Testing and Diagnosis
- Anyone who lived in or traveled to Brownsville or had sex with a partner who lived in or traveled to Brownsville between October 29, 2016 and August 29, 2017 and who has signs and symptoms consistent with Zika should be tested for Zika virus. CDC recommendations for pregnant women can be found in the updated MMWR report.
- The state of Texas may take into account local epidemiologic considerations (e.g., seasonality, geography, and mosquito surveillance and control factors) in making recommendations for Zika virus testing for pregnant women. Healthcare providers should contact their state health department for state-specific guidance.

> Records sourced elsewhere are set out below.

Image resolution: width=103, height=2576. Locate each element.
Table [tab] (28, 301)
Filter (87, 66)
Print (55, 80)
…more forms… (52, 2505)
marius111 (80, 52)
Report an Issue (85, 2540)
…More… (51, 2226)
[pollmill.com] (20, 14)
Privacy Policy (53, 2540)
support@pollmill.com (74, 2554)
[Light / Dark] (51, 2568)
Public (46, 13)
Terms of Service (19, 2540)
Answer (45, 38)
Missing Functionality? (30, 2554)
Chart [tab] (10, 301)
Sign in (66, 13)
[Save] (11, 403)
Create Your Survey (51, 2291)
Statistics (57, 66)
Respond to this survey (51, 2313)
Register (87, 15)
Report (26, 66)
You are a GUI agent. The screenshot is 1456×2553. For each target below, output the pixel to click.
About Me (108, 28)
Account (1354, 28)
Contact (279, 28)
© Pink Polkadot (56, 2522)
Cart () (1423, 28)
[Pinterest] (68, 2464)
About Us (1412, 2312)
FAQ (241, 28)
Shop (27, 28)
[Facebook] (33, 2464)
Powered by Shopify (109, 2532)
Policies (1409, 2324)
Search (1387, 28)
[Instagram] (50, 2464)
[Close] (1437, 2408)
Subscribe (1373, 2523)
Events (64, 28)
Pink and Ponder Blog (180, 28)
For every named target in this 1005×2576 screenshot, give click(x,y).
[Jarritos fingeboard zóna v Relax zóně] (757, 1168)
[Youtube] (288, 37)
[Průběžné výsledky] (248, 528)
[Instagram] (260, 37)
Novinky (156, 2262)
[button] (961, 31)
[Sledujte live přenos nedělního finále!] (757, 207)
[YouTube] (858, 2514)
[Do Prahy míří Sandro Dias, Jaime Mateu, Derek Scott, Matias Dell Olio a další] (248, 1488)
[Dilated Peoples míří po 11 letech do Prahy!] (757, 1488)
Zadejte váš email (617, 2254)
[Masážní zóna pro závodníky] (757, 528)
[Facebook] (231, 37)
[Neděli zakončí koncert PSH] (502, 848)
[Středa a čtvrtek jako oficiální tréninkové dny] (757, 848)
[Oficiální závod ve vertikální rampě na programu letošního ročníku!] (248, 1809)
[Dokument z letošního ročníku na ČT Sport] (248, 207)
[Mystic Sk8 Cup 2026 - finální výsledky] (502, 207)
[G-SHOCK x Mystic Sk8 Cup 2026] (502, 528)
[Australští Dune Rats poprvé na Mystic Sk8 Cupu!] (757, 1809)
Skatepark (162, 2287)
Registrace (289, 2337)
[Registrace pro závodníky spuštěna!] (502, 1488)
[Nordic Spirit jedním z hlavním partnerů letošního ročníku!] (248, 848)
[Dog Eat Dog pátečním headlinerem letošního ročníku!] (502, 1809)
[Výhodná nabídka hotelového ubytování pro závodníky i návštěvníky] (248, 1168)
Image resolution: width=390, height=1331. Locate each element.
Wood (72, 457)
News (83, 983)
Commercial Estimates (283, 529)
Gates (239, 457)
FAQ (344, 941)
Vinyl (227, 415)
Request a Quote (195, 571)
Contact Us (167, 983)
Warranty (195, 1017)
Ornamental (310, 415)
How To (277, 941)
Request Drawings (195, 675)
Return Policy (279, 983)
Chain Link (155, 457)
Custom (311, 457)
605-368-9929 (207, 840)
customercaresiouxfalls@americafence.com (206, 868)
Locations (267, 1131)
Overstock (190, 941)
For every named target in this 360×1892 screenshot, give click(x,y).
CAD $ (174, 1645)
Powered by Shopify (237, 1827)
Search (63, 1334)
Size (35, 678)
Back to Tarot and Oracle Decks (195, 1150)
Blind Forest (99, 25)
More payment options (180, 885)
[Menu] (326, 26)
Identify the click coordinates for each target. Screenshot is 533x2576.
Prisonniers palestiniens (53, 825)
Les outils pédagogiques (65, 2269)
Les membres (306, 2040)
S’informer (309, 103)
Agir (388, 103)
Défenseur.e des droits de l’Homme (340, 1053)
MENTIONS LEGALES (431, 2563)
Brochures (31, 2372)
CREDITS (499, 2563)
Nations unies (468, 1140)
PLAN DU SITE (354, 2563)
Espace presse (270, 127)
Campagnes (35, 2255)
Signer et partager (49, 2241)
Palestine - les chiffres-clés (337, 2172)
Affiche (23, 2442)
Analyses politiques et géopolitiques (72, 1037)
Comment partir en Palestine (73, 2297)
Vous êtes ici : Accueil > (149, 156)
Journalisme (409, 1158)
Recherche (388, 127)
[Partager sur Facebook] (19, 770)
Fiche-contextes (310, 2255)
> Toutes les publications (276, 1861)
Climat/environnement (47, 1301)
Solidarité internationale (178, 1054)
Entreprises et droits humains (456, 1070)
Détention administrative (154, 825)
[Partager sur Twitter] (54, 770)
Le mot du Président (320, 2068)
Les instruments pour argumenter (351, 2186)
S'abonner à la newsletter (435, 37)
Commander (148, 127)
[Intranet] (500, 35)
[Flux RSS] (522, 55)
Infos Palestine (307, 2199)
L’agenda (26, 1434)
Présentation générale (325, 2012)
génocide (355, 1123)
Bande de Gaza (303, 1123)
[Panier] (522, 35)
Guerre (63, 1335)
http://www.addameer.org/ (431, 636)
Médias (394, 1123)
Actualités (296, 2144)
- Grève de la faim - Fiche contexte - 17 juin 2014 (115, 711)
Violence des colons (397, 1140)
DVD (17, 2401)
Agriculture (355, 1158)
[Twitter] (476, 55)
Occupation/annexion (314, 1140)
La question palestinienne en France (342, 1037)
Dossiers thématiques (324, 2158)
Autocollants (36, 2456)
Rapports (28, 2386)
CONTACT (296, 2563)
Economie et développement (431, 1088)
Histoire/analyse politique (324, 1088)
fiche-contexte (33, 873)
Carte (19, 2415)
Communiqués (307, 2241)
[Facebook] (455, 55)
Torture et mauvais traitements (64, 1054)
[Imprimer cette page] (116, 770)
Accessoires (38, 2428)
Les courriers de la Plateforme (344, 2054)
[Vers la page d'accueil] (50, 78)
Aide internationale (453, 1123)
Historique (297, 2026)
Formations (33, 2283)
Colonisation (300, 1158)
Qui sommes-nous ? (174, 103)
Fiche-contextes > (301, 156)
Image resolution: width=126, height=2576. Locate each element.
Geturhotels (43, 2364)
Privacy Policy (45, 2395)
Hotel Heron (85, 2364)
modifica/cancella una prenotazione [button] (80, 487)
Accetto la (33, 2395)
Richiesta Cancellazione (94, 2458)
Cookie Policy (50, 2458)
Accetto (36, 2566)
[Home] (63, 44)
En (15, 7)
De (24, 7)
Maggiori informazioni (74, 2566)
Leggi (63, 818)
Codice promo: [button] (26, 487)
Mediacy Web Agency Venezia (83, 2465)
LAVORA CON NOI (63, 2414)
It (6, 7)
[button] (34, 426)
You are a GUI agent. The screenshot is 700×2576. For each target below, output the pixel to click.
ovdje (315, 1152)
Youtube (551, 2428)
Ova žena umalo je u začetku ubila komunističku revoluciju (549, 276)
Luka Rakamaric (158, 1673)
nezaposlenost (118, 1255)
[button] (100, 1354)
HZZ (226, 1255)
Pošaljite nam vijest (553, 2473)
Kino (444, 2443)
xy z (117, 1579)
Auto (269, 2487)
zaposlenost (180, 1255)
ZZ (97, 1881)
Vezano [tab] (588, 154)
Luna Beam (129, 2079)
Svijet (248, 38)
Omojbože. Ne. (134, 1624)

- People living in Brownsville should talk to their healthcare provider about the possible risk for Zika infection and about their pregnancy plans. Although the level of Zika virus transmission is likely to be low, sporadic cases may still occur. In addition, couples should consider the possible resurgence of active transmission of Zika virus during the next mosquito season in their pregnancy planning.
- Men who traveled to Brownsville between October 29, 2016, and August 29, 2017, should consider waiting at least 6 months after their last possible exposure to this area before attempting to conceive with their partner.
- Women who traveled to Brownsville between October 29, 2016, and August 29, 2017, should consider waiting at least 2 months after their last possible exposure to this area before attempting to conceive with their partner.
- If both male and female partners of a couple traveled together to Brownsville between October 29, 2016, and August 29, 2017, they should consider waiting at least 6 months after their last possible exposure to this area before attempting to conceive.
- Limited data are available about the persistence of Zika in body fluids and the chances of harm to a pregnancy when the woman is infected with Zika around the time of conception. Some couples with a partner with possible Zika virus exposure may choose to wait longer or shorter than the recommended period to try to get pregnant. For more information, see CDC’s travel, testing, and pregnancy planning guidance for areas with reported mosquito-borne spread of Zika virus.
Previous Zika cautionary area in Brownsville, TX
- On November 28, 2016, the Texas Department of State Health Services reported the state’s first case of local mosquito-borne Zika virus infection in Brownsville. Additional cases of mosquito-borne Zika were also identified in the area. On December 14, 2016, CDC issued guidance related to Zika for people living in or traveling to Brownsville, Cameron County, Texas.
- The Texas DSHS released a Zika Health Alert for enhanced Zika surveillance and modified testing guidelines on August 24, 2017.